-
Notifications
You must be signed in to change notification settings - Fork 1
Description
We are getting continuous problems with link checker errors, the solution to which seems to be adding more and more domains to the list that are excluded from being checked. As the number of excluded domains grows, the utility of the link checker diminishes.

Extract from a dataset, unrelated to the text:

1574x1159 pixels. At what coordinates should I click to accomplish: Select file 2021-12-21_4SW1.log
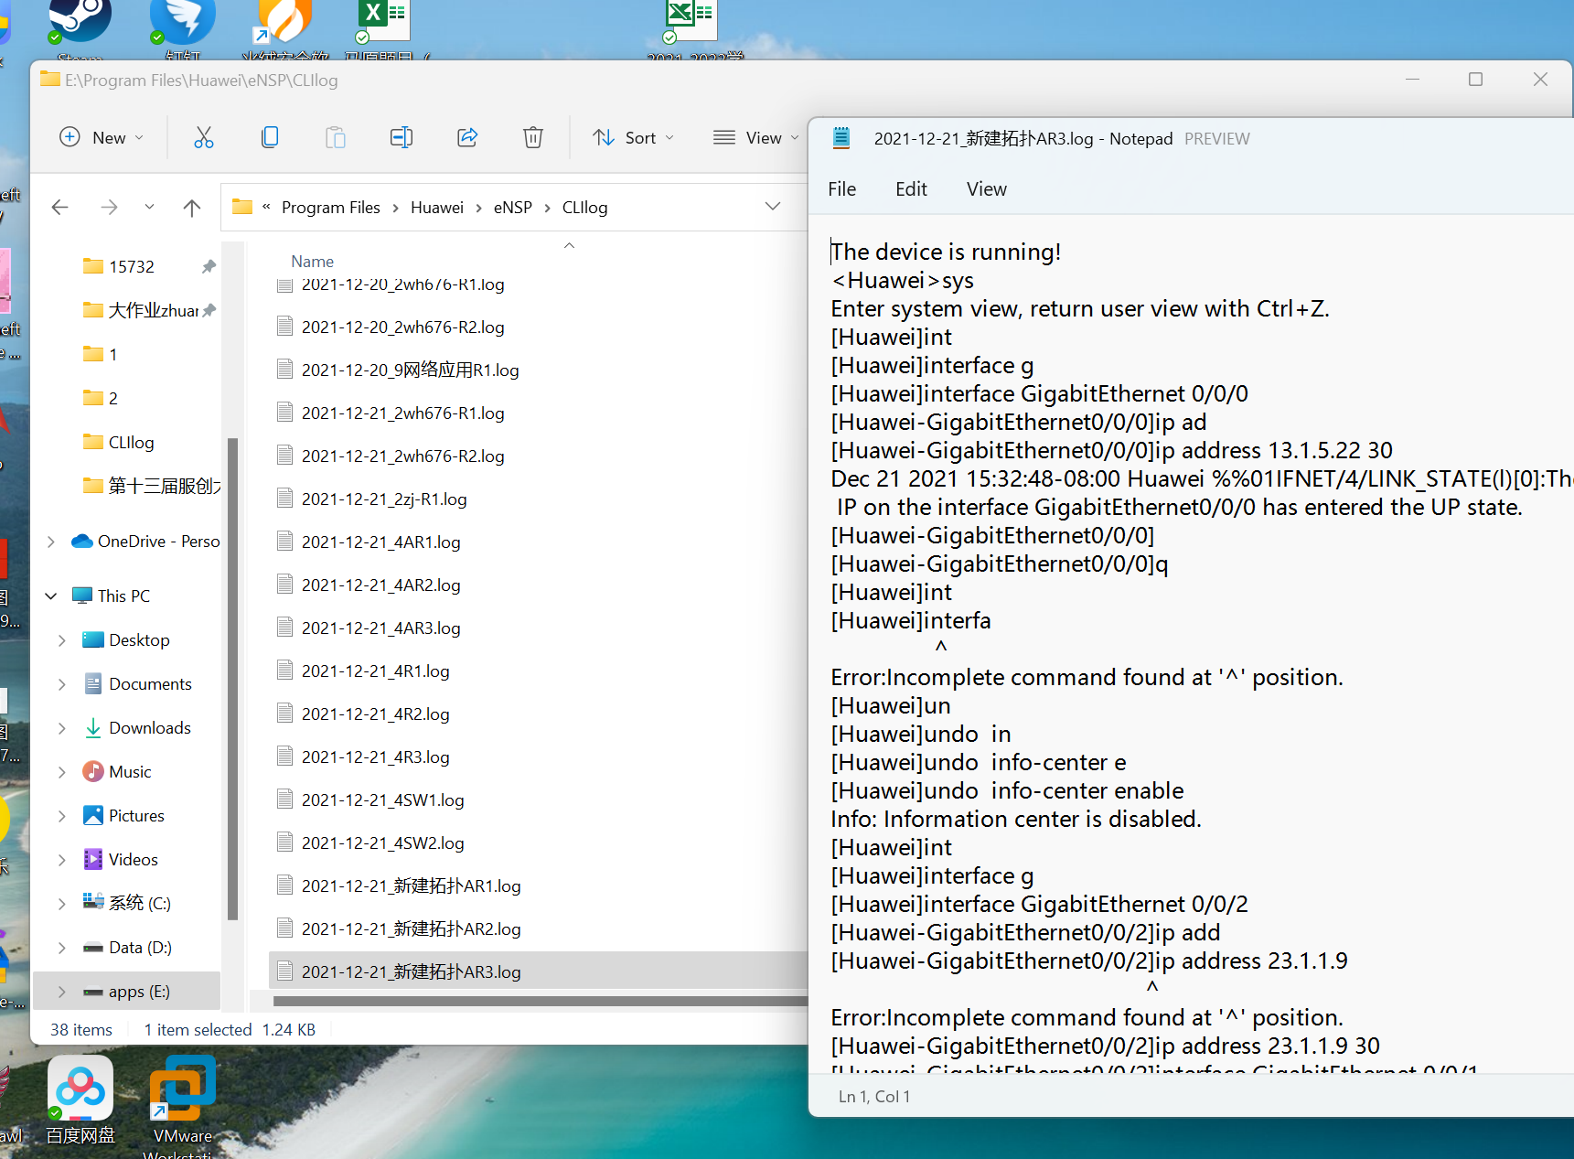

As of Jan. 9 2025, these are the excluded domains from our link checker:
Domain | Date added to exclude list | Reason for adding |
---|---|---|
scholar.google.com |
05.01.2025 | 403: Network error: Forbidden |
useast.ensembl.org |
04.10.2025 | 403: Network error: Forbidden |
academic.oup.com/bioinformatics |
04.10.2025 | 403: Network error: Forbidden |
doi.org |
01.09.2025 | 403: Network error: Forbidden |
academic.oup.com/nar |
01.09.2025 | 403: Network error: Forbidden |
gnu.org |
10.25.2024 | 429: Network error: Too Many Requests |
anaconda.org |
04.05.2024 | unknown |
fonts.gstatic.com |
12.06.2023 | unknown |
www.microsoft.com/en-us/microsoft-365/onedrive/online-cloud-storage |
12.08.2023 | timeout |
I think some of these are justifiably excluded, like fonts.gstatic.com and the microsoft one, but others are very wide-ranging, like doi.org.
We also run into errors with the cache, which has to be manually deleted here if some links threw errors in previous runs - at least I think that is the reason. These show up as cache error
s.
This issue is for discussing possible solutions to these problems. Ultimately I think the link checker is a good thing to have, but it becomes tedious to deal with these same issues each time we build the page, and the growing list of excludes defeats the purpose.